In unserer Fortbildung wird der Schwerpunkt auf institutionelle Kindeswohlgefährdung gelegt. Sie setzen sich mit übergriffigen, grenzverletzenden Verhalten und Verhalten im Sinne des Kindeswohls in ihrer Einrichtung auseinander. Sie als Fachkraft bekommen in dieser Fortbildung durch die Reflexion der eigenen Arbeit und durch die Auseinandersetzung mit diesem Thema Sicherheit im pädagogischen Handeln.

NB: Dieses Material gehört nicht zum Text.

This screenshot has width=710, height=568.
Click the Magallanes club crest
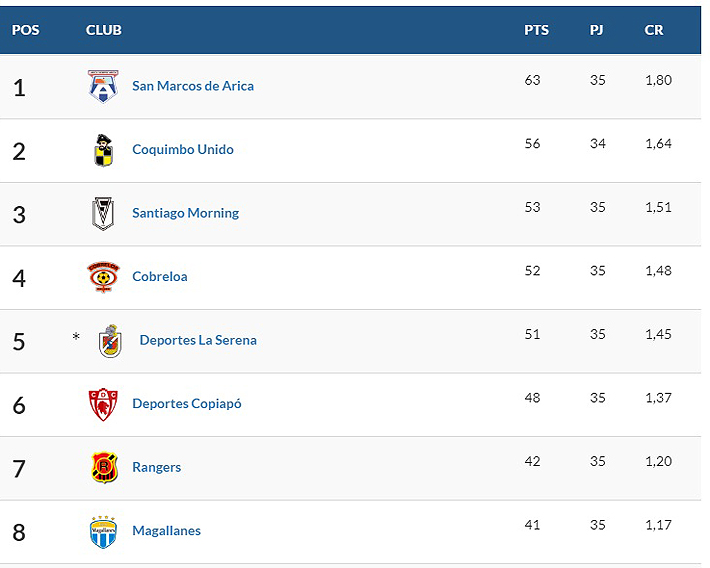coord(103,531)
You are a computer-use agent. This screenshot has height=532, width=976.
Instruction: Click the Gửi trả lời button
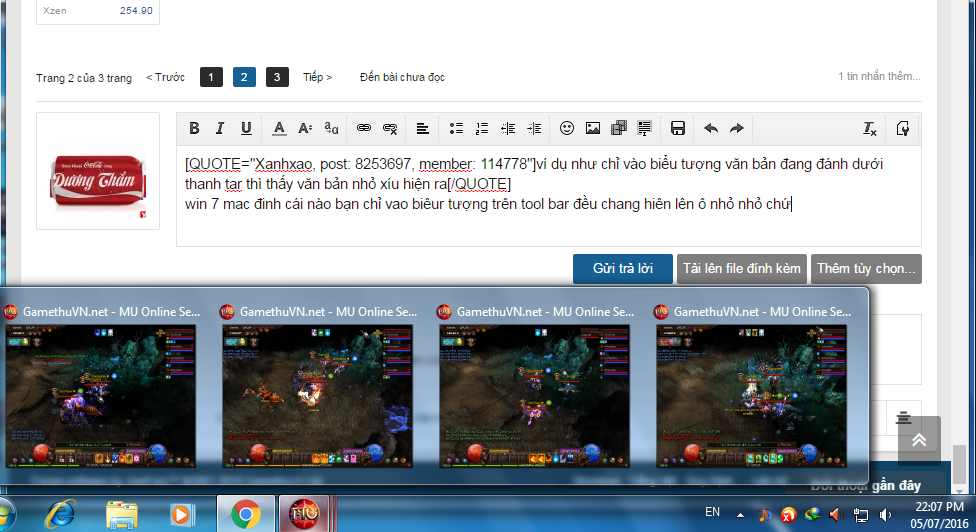click(x=622, y=269)
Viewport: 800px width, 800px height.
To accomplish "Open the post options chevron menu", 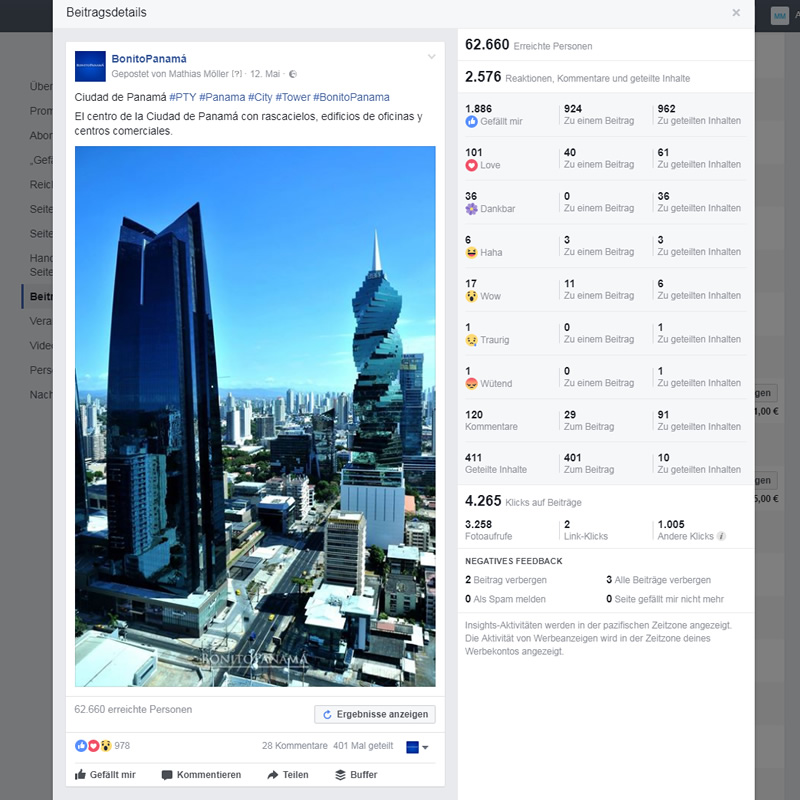I will [431, 57].
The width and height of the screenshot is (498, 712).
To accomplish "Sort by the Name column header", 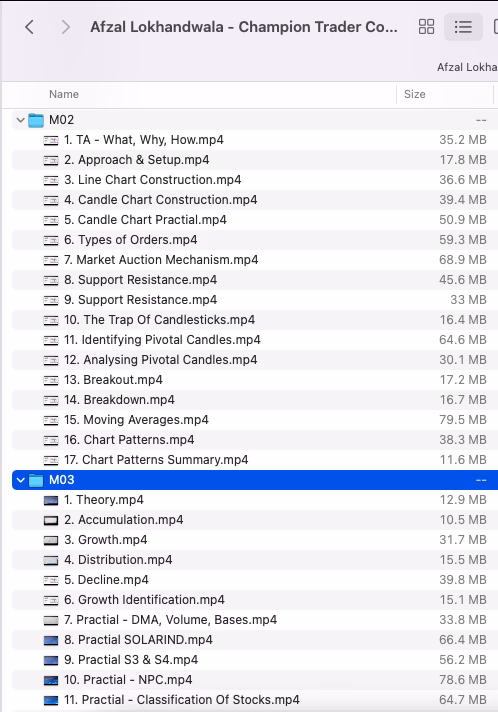I will [64, 94].
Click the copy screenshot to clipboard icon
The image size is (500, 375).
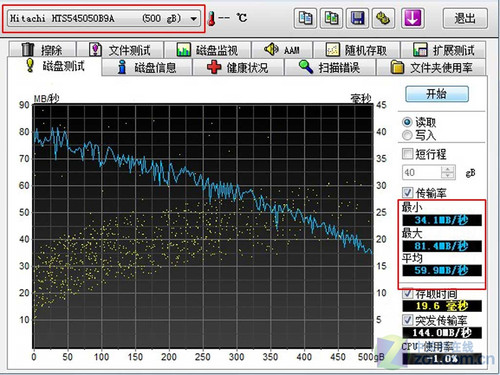pos(331,18)
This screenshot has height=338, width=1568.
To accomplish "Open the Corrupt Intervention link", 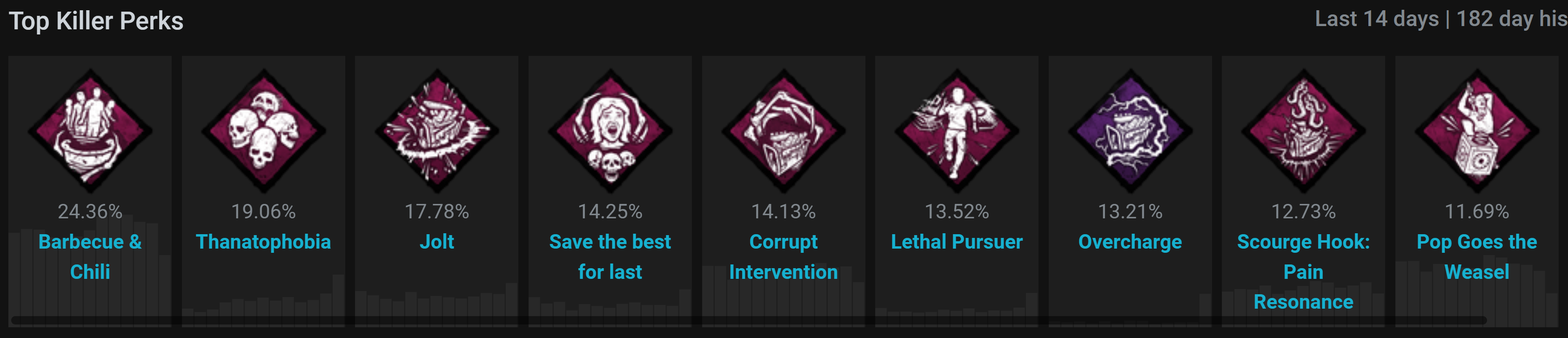I will pos(784,257).
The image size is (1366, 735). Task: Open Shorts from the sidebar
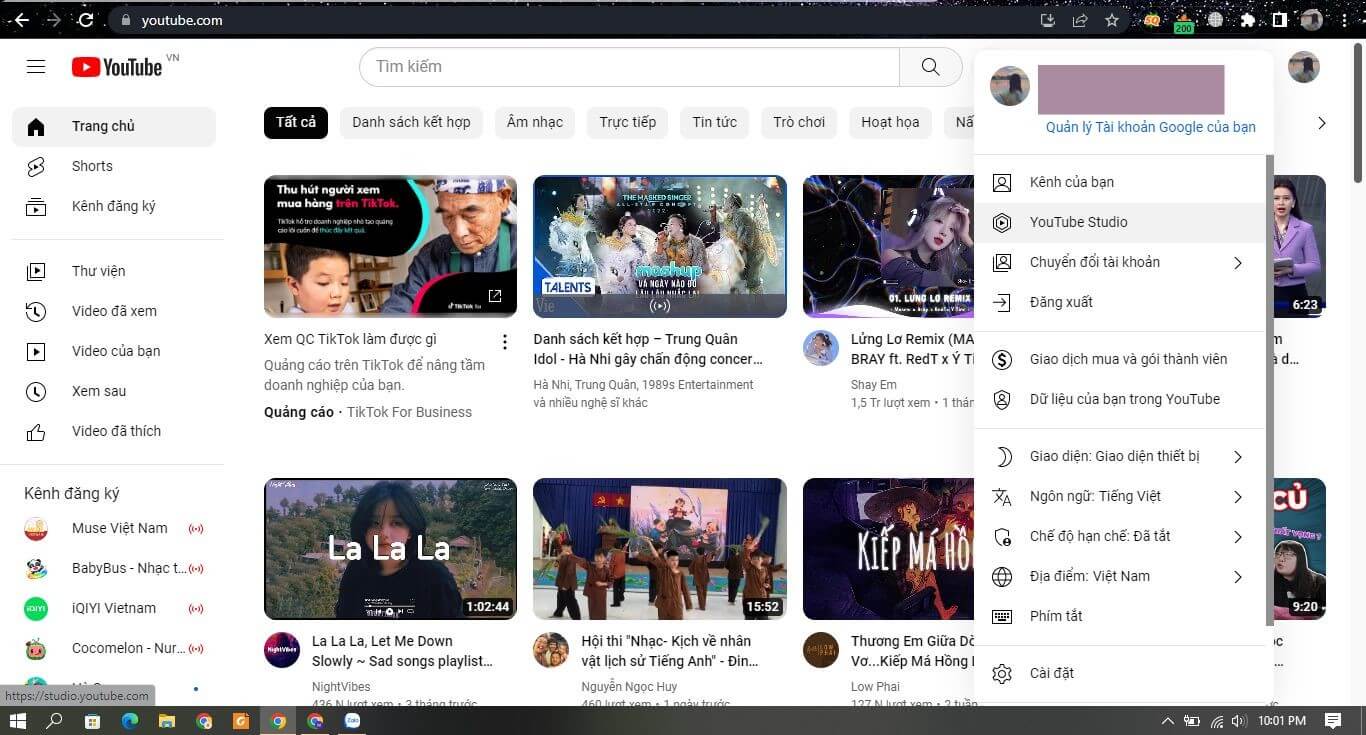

Ziel ist es, sichere Orte für Kinder in Sachsen weiter zu etablieren.
Themen sind:
- Abgrenzung von familiärer und institutioneller Gewalt
- Anhaltspunkte und Risikofaktoren von institutioneller Kindeswohlgefährdung
- Gesetzliche Grundlagen und Begrifflichkeiten
- Einschätzungsinstrumente für institutionellen Kinderschutz
- Handlungsleitfäden
- Exemplarische Arbeit am Verhaltenskodex anhand einer grenzsensiblen Alltagssituation
Zielgruppe:
Fachkräfte der Kinder- und Jugendhilfe, Sozialpädagog_innen, Erzieher_innen, Leitungskräfte, Fachberater_innen
Referentin:
Heike Herrmann, Diplom Sprachwissenschaftlerin, Syst. Beraterin, Prozessberaterin für die Entwicklung von Schutzkonzepten (DKSB), Freie Referentin des DKSB LV Sachsen e.V.